Kami berharap Art: 1 dengan slogan “seni untuk semua” akan semakin mendekatkan semua mimpi kami menjadi kenyatan dalam membantu membentuk masa depan yang lebih baik dengan kesadaran terhadap seni dimulai dari maha karya seni rupa negeri sendiri di Indonesia. Kami percaya Art: 1 akan menjadi wadah sosialisasi seni tidak hanya bagi penikmat seni rupa Indonesia, tetapi juga mewakili sejarah seni Indonesia, serta melanjutkan perjalanan kami untuk pencarian seniman-seniman berbakat Indonesia dan mempersembahkannya pada dunia.
Awal perjalanan ini akan ditandai dengan Grand Opening Art: 1 pada 29 Oktober 2011 yang akan menampilkan 200 karya seni rupa mulai dari lukisan, patung, instalasi, art performance, video art, dan mixed media pada area ruang pamer dengan luas 4000 m2 ini.

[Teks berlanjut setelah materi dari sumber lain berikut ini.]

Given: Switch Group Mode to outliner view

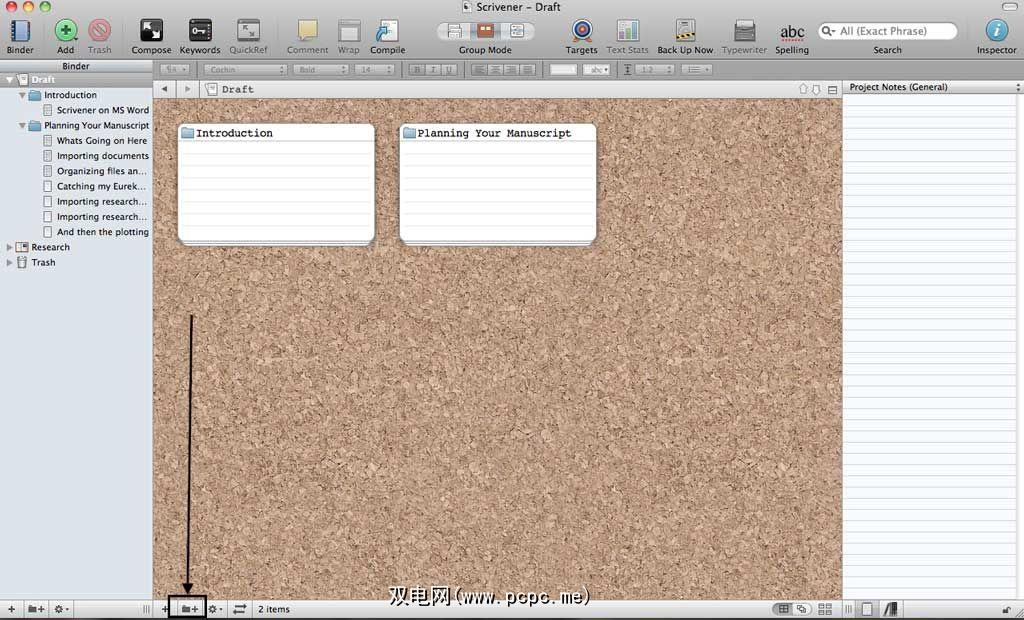Looking at the screenshot, I should (517, 31).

Pameran perdana berjudul “Flight for Light: Indonesian Art and Religiosity” dengan kurator Jim Supangkat dan ko-kurator Rikrik Kusmara akan menampilkan koleksi permanen pada Art: 1 New Museum, dan koleksi kontemporer di Art Space: 1. Kami berharap untuk menerima kehadiran Anda dengan tangan terbuka untuk menikmati karya seni sambil menikmati karya arsitektur Art:1.
Akhir kata, Art: 1 merupakan dedikasi kami bagi masyarakat dan wujud kecintaan kami terhadap seni. Besar harapan kami untuk dapat menularkan kecintaan seni ini pada generasi yang akan datang. Suatu kehormatan bila kami diperkenankan membagikan impian ini, dan kami harap Anda menikmati wujud karya kami seperti kami menikmati setiap proses pewujudannya.